Dans le même secteur d’activité, Kuehne + Nagel a monté une validation des acquis de l’expérience (VAE) collective pour permettre aux volontaires de décrocher un titre. « Nous avons ciblé 4 000 salariés, des conducteurs, des agents de quai, des préparateurs de commandes, en espérant en accompagner 50, raconte Nathalie Lemaître, responsable formation. Finalement, 170 ont répondu positivement et sont accompagnés pour préparer l’un des six titres professionnels que nous avons identifiés. »

Accompagner les salariés

Mais c’est sans conteste le compte personnel de formation (CPF) qui va transformer un peu plus le rôle du responsable de formation. Encore en phase de démarrage, celui-ci n’a concerné en 2015 que 95 000 salariés (contre 291 754 demandeurs d’emploi). Mais des signes de frémissement sont là. Quand, en 2015, Opcalia comptabilisait 7 768 CPF, il en répertoriait 8 700 sur les six premiers mois de cette année. Même constat du côté de l’Opca transport et services où 5 300 CPF ont été financés ces six derniers mois contre 3 250 en 2015. « Le patronat a estimé que cet outil relevait de la seule responsabilité du salarié. Il s’est lourdement trompé, estime le consultant Jean-Pierre Willems. Les entreprises comprennent progressivement qu’elles vont devoir accompagner de façon serrée leurs troupes. » Le mythe du bon apprenant, autonome, capable de faire son marché parmi les 1 250 certifications éligibles n’a pas tenu longtemps. Difficile aussi pour les entreprises qui le financent de le laisser à la seule main de leurs collaborateurs.

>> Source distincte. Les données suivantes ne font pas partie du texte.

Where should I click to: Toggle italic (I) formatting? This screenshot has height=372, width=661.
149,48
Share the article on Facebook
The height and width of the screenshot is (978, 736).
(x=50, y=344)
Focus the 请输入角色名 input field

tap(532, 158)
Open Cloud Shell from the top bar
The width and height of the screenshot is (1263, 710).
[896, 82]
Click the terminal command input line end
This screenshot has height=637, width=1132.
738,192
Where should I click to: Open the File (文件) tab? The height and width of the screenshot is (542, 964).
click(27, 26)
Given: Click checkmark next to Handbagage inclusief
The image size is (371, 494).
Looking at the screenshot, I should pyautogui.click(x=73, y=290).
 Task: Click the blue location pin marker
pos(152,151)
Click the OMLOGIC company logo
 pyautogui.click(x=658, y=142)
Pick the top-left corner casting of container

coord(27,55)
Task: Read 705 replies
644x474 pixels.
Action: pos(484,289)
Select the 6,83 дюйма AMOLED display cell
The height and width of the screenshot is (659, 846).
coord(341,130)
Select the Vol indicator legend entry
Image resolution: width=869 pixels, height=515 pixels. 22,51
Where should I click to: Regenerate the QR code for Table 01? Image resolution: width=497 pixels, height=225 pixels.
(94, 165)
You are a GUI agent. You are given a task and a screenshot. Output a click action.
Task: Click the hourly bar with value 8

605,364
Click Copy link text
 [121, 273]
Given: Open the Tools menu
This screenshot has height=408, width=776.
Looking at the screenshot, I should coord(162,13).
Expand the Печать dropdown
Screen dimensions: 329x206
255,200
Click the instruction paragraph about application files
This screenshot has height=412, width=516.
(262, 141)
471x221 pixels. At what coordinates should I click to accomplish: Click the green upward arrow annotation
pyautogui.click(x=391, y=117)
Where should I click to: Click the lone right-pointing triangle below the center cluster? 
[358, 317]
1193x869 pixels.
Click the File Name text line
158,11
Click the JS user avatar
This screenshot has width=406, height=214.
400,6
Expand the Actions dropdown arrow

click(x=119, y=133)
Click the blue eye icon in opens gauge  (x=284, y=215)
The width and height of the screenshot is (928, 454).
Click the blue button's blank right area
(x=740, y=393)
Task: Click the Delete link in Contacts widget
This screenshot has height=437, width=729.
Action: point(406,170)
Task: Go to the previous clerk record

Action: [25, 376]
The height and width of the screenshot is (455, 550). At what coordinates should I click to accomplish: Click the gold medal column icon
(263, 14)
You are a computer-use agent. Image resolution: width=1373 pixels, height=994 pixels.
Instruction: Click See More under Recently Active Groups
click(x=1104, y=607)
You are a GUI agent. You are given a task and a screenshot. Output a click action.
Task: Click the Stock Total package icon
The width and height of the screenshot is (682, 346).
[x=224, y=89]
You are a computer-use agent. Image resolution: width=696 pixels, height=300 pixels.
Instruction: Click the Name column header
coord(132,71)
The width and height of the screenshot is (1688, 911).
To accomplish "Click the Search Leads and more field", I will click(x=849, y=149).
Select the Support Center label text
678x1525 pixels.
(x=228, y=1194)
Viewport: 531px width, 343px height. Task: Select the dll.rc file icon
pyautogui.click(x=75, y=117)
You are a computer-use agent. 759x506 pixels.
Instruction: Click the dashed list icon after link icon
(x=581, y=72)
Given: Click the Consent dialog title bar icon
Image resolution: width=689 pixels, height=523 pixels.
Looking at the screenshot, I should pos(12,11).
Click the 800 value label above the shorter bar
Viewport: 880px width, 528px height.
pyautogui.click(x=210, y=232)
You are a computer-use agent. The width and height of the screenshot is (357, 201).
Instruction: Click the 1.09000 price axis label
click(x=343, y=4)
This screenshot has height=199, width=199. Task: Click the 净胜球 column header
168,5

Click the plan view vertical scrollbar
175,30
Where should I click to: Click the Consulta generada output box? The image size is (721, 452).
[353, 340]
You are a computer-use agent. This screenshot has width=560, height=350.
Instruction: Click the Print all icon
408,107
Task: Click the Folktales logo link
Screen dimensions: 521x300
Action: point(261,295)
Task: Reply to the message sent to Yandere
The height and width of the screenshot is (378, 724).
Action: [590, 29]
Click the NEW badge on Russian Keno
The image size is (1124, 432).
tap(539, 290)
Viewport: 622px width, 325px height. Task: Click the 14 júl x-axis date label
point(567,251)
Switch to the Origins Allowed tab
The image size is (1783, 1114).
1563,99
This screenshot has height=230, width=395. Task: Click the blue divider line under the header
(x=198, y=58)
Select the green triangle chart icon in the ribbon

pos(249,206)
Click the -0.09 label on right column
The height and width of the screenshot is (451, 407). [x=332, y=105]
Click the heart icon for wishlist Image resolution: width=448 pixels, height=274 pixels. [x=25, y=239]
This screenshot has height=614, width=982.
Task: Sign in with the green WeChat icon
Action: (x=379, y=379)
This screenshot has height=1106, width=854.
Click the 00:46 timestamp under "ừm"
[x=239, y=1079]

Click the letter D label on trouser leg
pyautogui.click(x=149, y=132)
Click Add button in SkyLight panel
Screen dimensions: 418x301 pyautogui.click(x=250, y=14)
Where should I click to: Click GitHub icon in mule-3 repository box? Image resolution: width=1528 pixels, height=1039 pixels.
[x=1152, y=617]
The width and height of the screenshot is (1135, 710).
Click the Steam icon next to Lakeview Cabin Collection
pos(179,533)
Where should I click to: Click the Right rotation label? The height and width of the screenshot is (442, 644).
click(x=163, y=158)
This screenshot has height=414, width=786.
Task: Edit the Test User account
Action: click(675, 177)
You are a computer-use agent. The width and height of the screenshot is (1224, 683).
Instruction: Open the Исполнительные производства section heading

« Nous avons un enjeu de communication, admet François-Xavier Chirol, directeur formation France de Transdev, leader des transports publics. Mais le véritable enjeu se situe à mon sens dans l’accompagnement des salariés. Une posture que les professionnels RH n’avaient pas jusqu’ici sur les questions de formation. » Pour le groupe Etam, Pascaline Hazart a désigné une référente CPF. Son rôle : tenir une hot-line et organiser des réunions d’information pour les salariés des différentes marques du groupe. « Nous sommes un service support. Mon client, c’est le collaborateur. Il est important qu’il n’ait pas à se soucier des rouages financiers lorsqu’il souhaite se former. Nous proposons aux hôtesses de vente qui ont un potentiel de passer un diplôme niveau bac + 2. Si leur compte CPF ne suffit pas, nous abondons », explique Pascaline Hazart. En 2015, le groupe Etam a monté ainsi 20 dossiers CPF. Son objectif est d’en tripler le nombre. La montée en charge se poursuit. A.-C. G.